The trouble with “The Trouble With Bliss” is, well, pretty much everything. This dark comedy, directed by Michael Knowles from a script he co-wrote with Douglas Light (from Light’s novel), is as aimless as its main character, Morris Bliss — yet another man-child who lives at home — and just as uninteresting.

Morris (“Dexter’s” Michael C. Hall) is an unemployed — maybe never employed — 35-year-old who shares a faded Lower Manhattan apartment with his cranky, long-widowed dad (Peter Fonda). Morris has recently begun a rash relationship with Stephanie (Brie Larson), a manipulative motormouth half his age who, it turns out, is the daughter of his ebullient old high school buddy, Steve “Jetski” Jouseski (Brad William Henke).

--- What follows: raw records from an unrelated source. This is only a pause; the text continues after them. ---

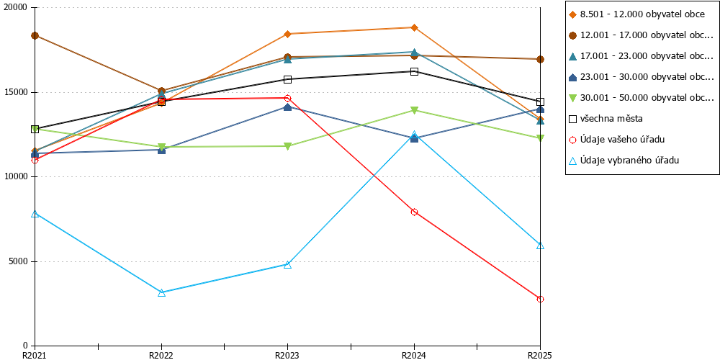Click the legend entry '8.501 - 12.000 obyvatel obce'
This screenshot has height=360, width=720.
click(636, 14)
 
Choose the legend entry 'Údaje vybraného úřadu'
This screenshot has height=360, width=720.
click(624, 161)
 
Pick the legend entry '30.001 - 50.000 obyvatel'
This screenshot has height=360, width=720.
click(640, 98)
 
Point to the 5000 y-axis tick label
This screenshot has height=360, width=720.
click(19, 262)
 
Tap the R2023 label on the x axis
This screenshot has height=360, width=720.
click(287, 355)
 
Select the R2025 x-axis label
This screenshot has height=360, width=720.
click(539, 355)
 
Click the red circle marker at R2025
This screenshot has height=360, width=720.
click(541, 299)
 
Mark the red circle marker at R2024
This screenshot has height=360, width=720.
click(414, 212)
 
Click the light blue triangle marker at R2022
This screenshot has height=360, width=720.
click(161, 292)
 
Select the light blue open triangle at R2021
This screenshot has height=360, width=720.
click(35, 214)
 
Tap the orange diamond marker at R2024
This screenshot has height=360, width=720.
click(414, 27)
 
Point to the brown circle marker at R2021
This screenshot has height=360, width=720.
click(35, 35)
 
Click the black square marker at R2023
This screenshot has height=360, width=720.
click(287, 79)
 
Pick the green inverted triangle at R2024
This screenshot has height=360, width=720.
click(414, 110)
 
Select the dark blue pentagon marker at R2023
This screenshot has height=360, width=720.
click(287, 107)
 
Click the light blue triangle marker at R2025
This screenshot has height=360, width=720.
click(541, 246)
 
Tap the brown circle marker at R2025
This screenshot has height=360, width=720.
click(541, 59)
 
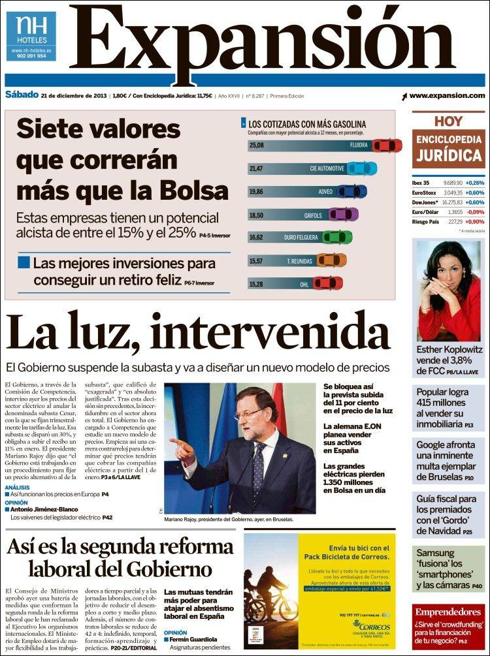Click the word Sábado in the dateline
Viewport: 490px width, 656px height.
click(x=21, y=96)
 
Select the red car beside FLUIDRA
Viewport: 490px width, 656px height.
click(x=387, y=145)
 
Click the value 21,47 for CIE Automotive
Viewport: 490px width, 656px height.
click(x=256, y=168)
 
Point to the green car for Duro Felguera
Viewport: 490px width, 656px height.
click(x=337, y=237)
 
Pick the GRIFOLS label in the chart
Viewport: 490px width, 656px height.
click(x=314, y=214)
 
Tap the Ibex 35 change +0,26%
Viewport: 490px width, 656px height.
click(x=474, y=183)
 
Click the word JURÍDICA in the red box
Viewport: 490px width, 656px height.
click(x=448, y=156)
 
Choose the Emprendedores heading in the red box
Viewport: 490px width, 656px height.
click(x=448, y=612)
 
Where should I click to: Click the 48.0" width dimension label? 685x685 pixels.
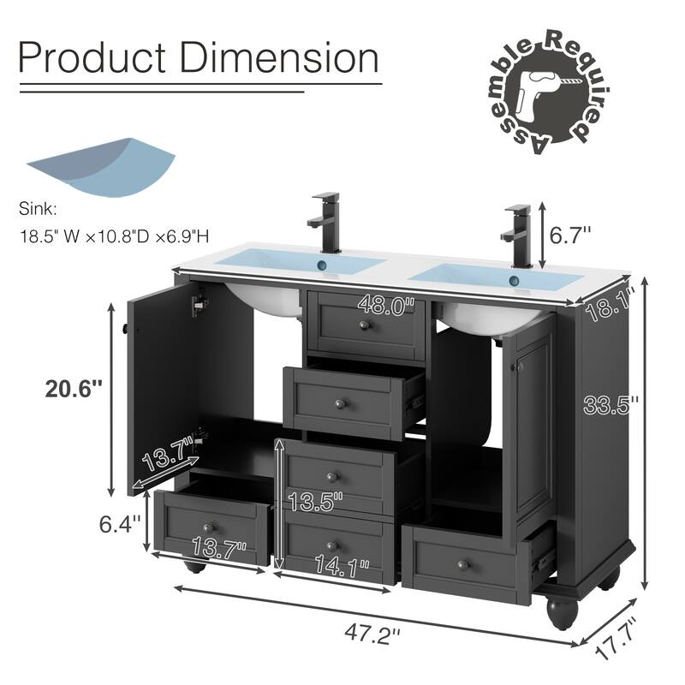pos(385,304)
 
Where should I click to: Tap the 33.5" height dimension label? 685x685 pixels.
pos(611,405)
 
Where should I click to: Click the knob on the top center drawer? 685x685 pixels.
pos(364,326)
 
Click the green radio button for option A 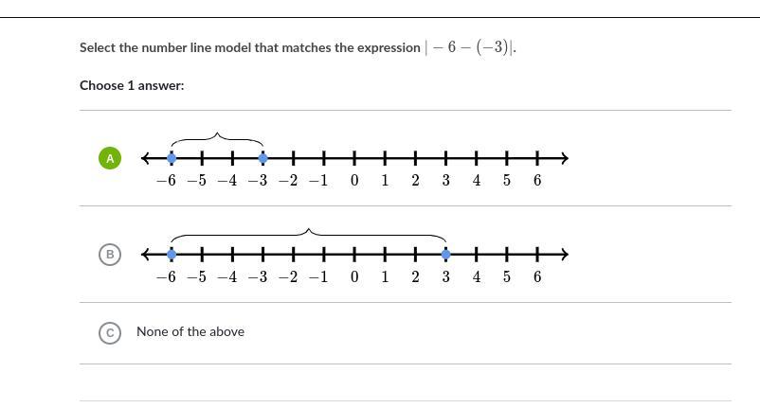[x=110, y=158]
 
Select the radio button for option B [x=110, y=254]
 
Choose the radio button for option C [x=110, y=332]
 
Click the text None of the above [x=190, y=331]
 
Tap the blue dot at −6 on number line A [x=172, y=158]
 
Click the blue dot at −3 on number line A [x=262, y=158]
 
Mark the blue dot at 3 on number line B [x=446, y=254]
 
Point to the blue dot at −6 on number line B [x=172, y=254]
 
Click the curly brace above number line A [x=217, y=139]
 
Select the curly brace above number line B [x=309, y=233]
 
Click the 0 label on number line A [x=354, y=181]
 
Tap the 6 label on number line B [x=537, y=277]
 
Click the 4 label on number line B [x=477, y=277]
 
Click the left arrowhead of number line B [x=146, y=254]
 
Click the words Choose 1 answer [x=132, y=85]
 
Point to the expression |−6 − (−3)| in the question [x=470, y=47]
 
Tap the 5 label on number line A [x=507, y=181]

Little happens over the course of a seemingly short time span as Morris tries to extricate himself from Stephanie’s loopy clutches while reconnecting with Jetski, deciphering his best friend NJ’s (a fun Chris Messina) grandiosities and navigating an aggressive new love interest (Lucy Liu).

Any potential enjoyment here is fatally undermined by the film’s barely developed characters, self-conscious dialogue (“I will wax his tugboat!”) and repetitive imagery — how often must we see Morris get into bed and go to sleep? What inspired the talented Hall to sign on to this pointless exercise is the picture’s chief curiosity.

Gary Goldstein

“The Trouble With Bliss.” MPAA rating: PG-13 for sexual content, partial nudity and a brief violent image. Running time: 1 hour, 37 minutes. At Laemmle’s Music Hall 3, Beverly Hills.